第31回少年の主張 福島県大会 最優秀賞
本当の自立
いわき市立植田東中学校三年 園部 日向子
「親に友達の話?あり得ない。親と口ききたくない。」学校の出来事を毎日親に話す私にとって、衝撃的な言葉でした。
「えっ、何で?話さなきゃ分からないじゃない。」という私に「でもさ、親って子供が分かっている事を、何度も何度も言うからイライラすんだよね。」彼らの言い分も分かります。が、図書委員長の私が仕事を頼んでも
「あーはい。分かりました。」と口だけで、皆なかなか行動に移してはくれません。だから私も同じ事を何度も言ってしまうのです。
このように、私達中学生の中には分かっているつもりで本当は分かっていない未熟な自分がいます。これを成長させるためにはまず、親の言葉を聞き、自分の狭い視野を広げるべきです。
視野を広げ、多面的な見方をする事で問題の原因をつきとめ、悩みをジャンプ台に私達は大きく成長できるのです。
ところが、親や大人を拒絶し続ければ道しるべが無いため先に進まず同じところで足踏みする事になるでしょう。
また、私の兄など駅まで徒歩十五分の距離を毎日父の車で送ってもらっています。自分でできる事を人任せにすれば、いつの間にか肩代わりしてもらって当然という甘えがでます。
このような親に対する甘えと拒絶は一見正反対に見えて根は一つだと私は思います。共通点は「子供の世界への引きこもり。」です。
大人に何も知らせず、大人から何も知ろうともしない。 いつまでも楽な子供という立場に居続けて甘えと拒絶を行ったり来たりする。

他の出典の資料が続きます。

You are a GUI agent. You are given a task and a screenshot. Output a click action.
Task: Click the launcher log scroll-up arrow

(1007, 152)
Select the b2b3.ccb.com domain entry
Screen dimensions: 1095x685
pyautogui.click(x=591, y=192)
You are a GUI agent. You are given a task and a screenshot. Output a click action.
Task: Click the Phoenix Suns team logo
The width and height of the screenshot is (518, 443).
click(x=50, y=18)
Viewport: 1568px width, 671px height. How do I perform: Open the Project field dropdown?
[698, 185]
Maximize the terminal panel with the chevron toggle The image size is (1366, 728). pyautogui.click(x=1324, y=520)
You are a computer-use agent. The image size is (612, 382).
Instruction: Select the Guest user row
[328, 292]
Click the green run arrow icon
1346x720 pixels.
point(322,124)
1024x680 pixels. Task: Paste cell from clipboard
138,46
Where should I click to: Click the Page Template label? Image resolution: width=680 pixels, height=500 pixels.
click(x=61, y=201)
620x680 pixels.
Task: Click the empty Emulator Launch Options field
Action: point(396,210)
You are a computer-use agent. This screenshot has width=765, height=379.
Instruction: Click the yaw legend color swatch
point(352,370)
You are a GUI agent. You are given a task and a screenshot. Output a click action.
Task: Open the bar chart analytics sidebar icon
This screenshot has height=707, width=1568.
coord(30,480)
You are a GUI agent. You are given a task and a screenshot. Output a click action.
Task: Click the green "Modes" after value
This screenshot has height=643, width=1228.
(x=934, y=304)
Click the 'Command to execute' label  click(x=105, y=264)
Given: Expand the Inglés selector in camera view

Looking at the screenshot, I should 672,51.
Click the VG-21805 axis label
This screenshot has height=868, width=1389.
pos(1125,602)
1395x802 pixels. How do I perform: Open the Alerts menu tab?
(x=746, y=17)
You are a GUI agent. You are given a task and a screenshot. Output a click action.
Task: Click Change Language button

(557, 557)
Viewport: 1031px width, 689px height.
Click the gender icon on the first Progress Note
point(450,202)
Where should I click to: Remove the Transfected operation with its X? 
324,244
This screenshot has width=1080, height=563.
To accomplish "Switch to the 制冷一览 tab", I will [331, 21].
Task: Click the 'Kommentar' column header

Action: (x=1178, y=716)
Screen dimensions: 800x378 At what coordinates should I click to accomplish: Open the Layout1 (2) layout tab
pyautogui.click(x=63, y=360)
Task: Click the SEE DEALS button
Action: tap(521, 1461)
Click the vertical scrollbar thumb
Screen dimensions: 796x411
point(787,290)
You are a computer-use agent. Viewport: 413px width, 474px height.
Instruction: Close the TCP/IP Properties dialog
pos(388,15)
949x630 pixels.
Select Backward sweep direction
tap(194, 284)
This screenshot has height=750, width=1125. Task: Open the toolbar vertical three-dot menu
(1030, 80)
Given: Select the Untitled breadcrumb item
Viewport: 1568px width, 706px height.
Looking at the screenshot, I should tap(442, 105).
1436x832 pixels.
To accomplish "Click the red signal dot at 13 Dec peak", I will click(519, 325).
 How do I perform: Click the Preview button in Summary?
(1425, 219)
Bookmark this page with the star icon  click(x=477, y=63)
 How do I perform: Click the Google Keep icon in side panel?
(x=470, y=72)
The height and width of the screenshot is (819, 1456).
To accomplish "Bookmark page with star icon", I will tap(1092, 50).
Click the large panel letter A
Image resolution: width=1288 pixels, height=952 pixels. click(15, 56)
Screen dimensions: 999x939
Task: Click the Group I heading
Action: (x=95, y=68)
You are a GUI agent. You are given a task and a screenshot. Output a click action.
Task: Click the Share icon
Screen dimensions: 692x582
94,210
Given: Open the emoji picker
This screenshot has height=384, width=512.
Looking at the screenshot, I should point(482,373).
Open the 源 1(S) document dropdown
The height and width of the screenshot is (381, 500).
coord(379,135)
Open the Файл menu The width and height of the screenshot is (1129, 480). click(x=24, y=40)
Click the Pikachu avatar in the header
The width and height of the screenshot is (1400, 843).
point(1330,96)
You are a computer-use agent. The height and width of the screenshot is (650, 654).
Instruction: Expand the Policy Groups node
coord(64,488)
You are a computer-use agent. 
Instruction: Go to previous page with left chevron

では、本当に自立した大人になるためにはどうすれば良いのでしょうか。
修学旅行前、京都にバッグを送るため宅急便の申込用紙を書いた時の事です。
「先生、僕のお父さんの名前を教えて下さい。」と聞く人が結構いました。私が「何で毎日一緒にいてお父さんの名前も知らないの?」と睨むと、「だって、家ではお父さんてしか呼ばないだろ。お前んち、親を名前で呼ぶのかよ。」と逆に言われ考え込んでしまいました。
日本人は一番年下の子供を基準に家族の呼び名を決めそれは子供を大切にする心の表れであると国語で習いました。
しかし、私達はずっとかわいがられていてはいけません。中学三年の私達は社会に出る準備をして、親の持つ情報をもっと活用すべきです。
会社での仕事内容、月収、社会人としての常識など自分から質問していくべきです。
大人を「社会の先輩」という眼差しで見つめ直し、社会の情報を親というチャンネルを通してつかむのだという意識が大切だと思います。
その時、大人の皆さんにお願いです。
どうか私達を「大人の見習い」として扱って下さい。
中学生は大人の世界の新人なのです。駅まで歩いて行くなどは大人なら当然できることは自分でやらせ、迎えに来てもらう時は「五時に迎えにきて下さい。」と敬語で頼むようにする。
さらに親も子供も互いに手伝ってもらったら「ありがとうございます」と御礼を言う。
私は本当の自立の第一歩は親と子が大人としての関係を結ぶ事だと思います。
そして私は、この弁論を通し考えたことを心の糧として本当の自立への階段を登り社会に貢献できる大人になりたいと思います。